--- Start Data ---

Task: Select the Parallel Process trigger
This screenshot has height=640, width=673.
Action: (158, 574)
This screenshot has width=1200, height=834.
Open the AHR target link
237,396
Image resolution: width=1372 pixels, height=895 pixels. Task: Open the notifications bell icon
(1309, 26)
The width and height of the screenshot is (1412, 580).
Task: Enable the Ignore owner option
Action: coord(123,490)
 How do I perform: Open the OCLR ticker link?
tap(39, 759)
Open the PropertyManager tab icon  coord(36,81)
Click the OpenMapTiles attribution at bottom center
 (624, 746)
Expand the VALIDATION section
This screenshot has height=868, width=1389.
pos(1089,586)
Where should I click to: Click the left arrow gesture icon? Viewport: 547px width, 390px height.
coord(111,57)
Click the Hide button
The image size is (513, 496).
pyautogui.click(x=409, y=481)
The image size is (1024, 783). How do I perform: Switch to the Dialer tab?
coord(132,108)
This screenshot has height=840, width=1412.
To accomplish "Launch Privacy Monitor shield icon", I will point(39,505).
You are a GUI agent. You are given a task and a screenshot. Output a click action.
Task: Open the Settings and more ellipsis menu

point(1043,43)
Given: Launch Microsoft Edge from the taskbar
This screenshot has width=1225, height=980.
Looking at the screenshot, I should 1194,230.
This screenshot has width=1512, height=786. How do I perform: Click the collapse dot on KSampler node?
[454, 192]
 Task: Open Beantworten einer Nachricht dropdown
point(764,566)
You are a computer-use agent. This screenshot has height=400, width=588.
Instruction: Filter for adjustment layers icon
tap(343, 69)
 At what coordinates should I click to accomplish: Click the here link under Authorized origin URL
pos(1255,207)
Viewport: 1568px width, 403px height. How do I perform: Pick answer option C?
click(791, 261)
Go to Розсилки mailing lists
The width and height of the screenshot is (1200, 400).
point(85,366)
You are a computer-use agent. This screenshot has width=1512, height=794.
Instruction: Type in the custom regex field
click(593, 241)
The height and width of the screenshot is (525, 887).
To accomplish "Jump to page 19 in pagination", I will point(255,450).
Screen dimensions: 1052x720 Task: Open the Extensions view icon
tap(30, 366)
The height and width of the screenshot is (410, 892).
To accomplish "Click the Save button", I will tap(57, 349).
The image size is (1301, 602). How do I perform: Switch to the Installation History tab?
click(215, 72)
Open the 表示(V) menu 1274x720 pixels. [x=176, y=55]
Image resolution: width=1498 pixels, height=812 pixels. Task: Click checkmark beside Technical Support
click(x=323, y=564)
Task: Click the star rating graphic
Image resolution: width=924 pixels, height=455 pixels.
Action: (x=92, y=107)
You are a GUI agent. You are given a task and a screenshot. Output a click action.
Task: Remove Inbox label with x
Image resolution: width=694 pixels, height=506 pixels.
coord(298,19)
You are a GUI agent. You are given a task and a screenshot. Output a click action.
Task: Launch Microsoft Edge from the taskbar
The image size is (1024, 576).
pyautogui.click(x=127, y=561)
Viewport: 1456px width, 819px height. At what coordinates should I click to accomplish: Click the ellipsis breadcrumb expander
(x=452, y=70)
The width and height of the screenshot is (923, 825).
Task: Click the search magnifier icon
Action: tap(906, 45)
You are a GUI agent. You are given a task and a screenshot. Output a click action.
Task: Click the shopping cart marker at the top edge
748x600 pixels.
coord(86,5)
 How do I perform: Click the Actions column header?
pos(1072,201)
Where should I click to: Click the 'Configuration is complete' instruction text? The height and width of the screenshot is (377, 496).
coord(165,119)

--- End Data ---

Copy out the listing above again, switching every "Microsoft Edge" to "Google Chrome" and leaving all else as it is.

Task: Select the Parallel Process trigger
This screenshot has height=640, width=673.
Action: (158, 574)
This screenshot has width=1200, height=834.
Open the AHR target link
237,396
Image resolution: width=1372 pixels, height=895 pixels. Task: Open the notifications bell icon
(1309, 26)
The width and height of the screenshot is (1412, 580).
Task: Enable the Ignore owner option
Action: coord(123,490)
 How do I perform: Open the OCLR ticker link?
tap(39, 759)
Open the PropertyManager tab icon  coord(36,81)
Click the OpenMapTiles attribution at bottom center
 (624, 746)
Expand the VALIDATION section
This screenshot has height=868, width=1389.
pos(1089,586)
Where should I click to: Click the left arrow gesture icon? Viewport: 547px width, 390px height.
coord(111,57)
Click the Hide button
The image size is (513, 496).
pyautogui.click(x=409, y=481)
The image size is (1024, 783). How do I perform: Switch to the Dialer tab?
coord(132,108)
This screenshot has height=840, width=1412.
To accomplish "Launch Privacy Monitor shield icon", I will point(39,505).
You are a GUI agent. You are given a task and a screenshot. Output a click action.
Task: Open the Settings and more ellipsis menu

point(1043,43)
Given: Launch Google Chrome from the taskbar
This screenshot has width=1225, height=980.
Looking at the screenshot, I should 1194,230.
This screenshot has width=1512, height=786. How do I perform: Click the collapse dot on KSampler node?
[454, 192]
 Task: Open Beantworten einer Nachricht dropdown
point(764,566)
You are a computer-use agent. This screenshot has height=400, width=588.
Instruction: Filter for adjustment layers icon
tap(343, 69)
 At what coordinates should I click to accomplish: Click the here link under Authorized origin URL
pos(1255,207)
Viewport: 1568px width, 403px height. How do I perform: Pick answer option C?
click(791, 261)
Go to Розсилки mailing lists
The width and height of the screenshot is (1200, 400).
point(85,366)
You are a computer-use agent. This screenshot has width=1512, height=794.
Instruction: Type in the custom regex field
click(593, 241)
The height and width of the screenshot is (525, 887).
To accomplish "Jump to page 19 in pagination", I will point(255,450).
Screen dimensions: 1052x720 Task: Open the Extensions view icon
tap(30, 366)
The height and width of the screenshot is (410, 892).
To accomplish "Click the Save button", I will tap(57, 349).
The image size is (1301, 602). How do I perform: Switch to the Installation History tab?
click(215, 72)
Open the 表示(V) menu 1274x720 pixels. [x=176, y=55]
Image resolution: width=1498 pixels, height=812 pixels. Task: Click checkmark beside Technical Support
click(x=323, y=564)
Task: Click the star rating graphic
Image resolution: width=924 pixels, height=455 pixels.
Action: (x=92, y=107)
You are a GUI agent. You are given a task and a screenshot. Output a click action.
Task: Remove Inbox label with x
Image resolution: width=694 pixels, height=506 pixels.
coord(298,19)
You are a GUI agent. You are given a task and a screenshot. Output a click action.
Task: Launch Google Chrome from the taskbar
The image size is (1024, 576).
pyautogui.click(x=127, y=561)
Viewport: 1456px width, 819px height. At what coordinates should I click to accomplish: Click the ellipsis breadcrumb expander
(x=452, y=70)
The width and height of the screenshot is (923, 825).
Task: Click the search magnifier icon
Action: tap(906, 45)
You are a GUI agent. You are given a task and a screenshot. Output a click action.
Task: Click the shopping cart marker at the top edge
748x600 pixels.
coord(86,5)
 How do I perform: Click the Actions column header?
pos(1072,201)
Where should I click to: Click the 'Configuration is complete' instruction text? The height and width of the screenshot is (377, 496).
coord(165,119)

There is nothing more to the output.